**YOUR TASK**
Reproduce each of the following records line for line, without any alteration.
——
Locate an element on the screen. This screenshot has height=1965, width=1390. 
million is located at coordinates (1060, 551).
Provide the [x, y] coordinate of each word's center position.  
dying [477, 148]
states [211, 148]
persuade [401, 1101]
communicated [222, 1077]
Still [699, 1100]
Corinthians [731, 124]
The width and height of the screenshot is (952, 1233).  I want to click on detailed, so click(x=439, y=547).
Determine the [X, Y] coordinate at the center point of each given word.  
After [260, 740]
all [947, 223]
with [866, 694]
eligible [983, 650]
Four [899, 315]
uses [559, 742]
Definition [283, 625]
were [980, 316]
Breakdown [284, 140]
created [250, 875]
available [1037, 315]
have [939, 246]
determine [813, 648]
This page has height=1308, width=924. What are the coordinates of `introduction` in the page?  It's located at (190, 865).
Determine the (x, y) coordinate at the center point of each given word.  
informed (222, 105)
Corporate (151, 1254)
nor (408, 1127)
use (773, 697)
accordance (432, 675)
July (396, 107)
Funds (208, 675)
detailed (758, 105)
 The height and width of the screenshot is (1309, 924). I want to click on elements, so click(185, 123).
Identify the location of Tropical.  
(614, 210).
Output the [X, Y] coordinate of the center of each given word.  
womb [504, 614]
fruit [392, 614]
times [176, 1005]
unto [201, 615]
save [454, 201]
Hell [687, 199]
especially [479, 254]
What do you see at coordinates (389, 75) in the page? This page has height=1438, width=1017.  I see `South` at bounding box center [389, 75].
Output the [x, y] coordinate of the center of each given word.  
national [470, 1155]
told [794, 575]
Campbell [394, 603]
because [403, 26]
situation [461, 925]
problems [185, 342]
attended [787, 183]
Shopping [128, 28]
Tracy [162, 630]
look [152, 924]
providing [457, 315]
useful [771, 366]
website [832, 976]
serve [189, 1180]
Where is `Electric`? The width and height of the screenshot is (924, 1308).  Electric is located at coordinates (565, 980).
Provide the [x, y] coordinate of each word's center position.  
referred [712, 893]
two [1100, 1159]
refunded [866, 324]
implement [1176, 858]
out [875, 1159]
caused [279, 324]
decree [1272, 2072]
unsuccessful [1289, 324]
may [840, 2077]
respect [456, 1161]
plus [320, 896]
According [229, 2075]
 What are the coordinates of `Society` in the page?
——
**TASK RESULT**
Locate an element on the screen. This screenshot has height=1965, width=1390. 
million is located at coordinates (1060, 551).
Provide the [x, y] coordinate of each word's center position.  
dying [477, 148]
states [211, 148]
persuade [401, 1101]
communicated [222, 1077]
Still [699, 1100]
Corinthians [731, 124]
The width and height of the screenshot is (952, 1233).  I want to click on detailed, so click(x=439, y=547).
Determine the [X, Y] coordinate at the center point of each given word.  
After [260, 740]
all [947, 223]
with [866, 694]
eligible [983, 650]
Four [899, 315]
uses [559, 742]
Definition [283, 625]
were [980, 316]
Breakdown [284, 140]
created [250, 875]
available [1037, 315]
have [939, 246]
determine [813, 648]
This page has height=1308, width=924. What are the coordinates of `introduction` in the page?  It's located at (190, 865).
Determine the (x, y) coordinate at the center point of each given word.  
informed (222, 105)
Corporate (151, 1254)
nor (408, 1127)
use (773, 697)
accordance (432, 675)
July (396, 107)
Funds (208, 675)
detailed (758, 105)
 The height and width of the screenshot is (1309, 924). I want to click on elements, so click(185, 123).
Identify the location of Tropical.  
(614, 210).
Output the [X, Y] coordinate of the center of each given word.  
womb [504, 614]
fruit [392, 614]
times [176, 1005]
unto [201, 615]
save [454, 201]
Hell [687, 199]
especially [479, 254]
What do you see at coordinates (389, 75) in the page? This page has height=1438, width=1017.  I see `South` at bounding box center [389, 75].
Output the [x, y] coordinate of the center of each given word.  
national [470, 1155]
told [794, 575]
Campbell [394, 603]
because [403, 26]
situation [461, 925]
problems [185, 342]
attended [787, 183]
Shopping [128, 28]
Tracy [162, 630]
look [152, 924]
providing [457, 315]
useful [771, 366]
website [832, 976]
serve [189, 1180]
Where is `Electric`? The width and height of the screenshot is (924, 1308).  Electric is located at coordinates (565, 980).
Provide the [x, y] coordinate of each word's center position.  
referred [712, 893]
two [1100, 1159]
refunded [866, 324]
implement [1176, 858]
out [875, 1159]
caused [279, 324]
decree [1272, 2072]
unsuccessful [1289, 324]
may [840, 2077]
respect [456, 1161]
plus [320, 896]
According [229, 2075]
 What are the coordinates of `Society` in the page?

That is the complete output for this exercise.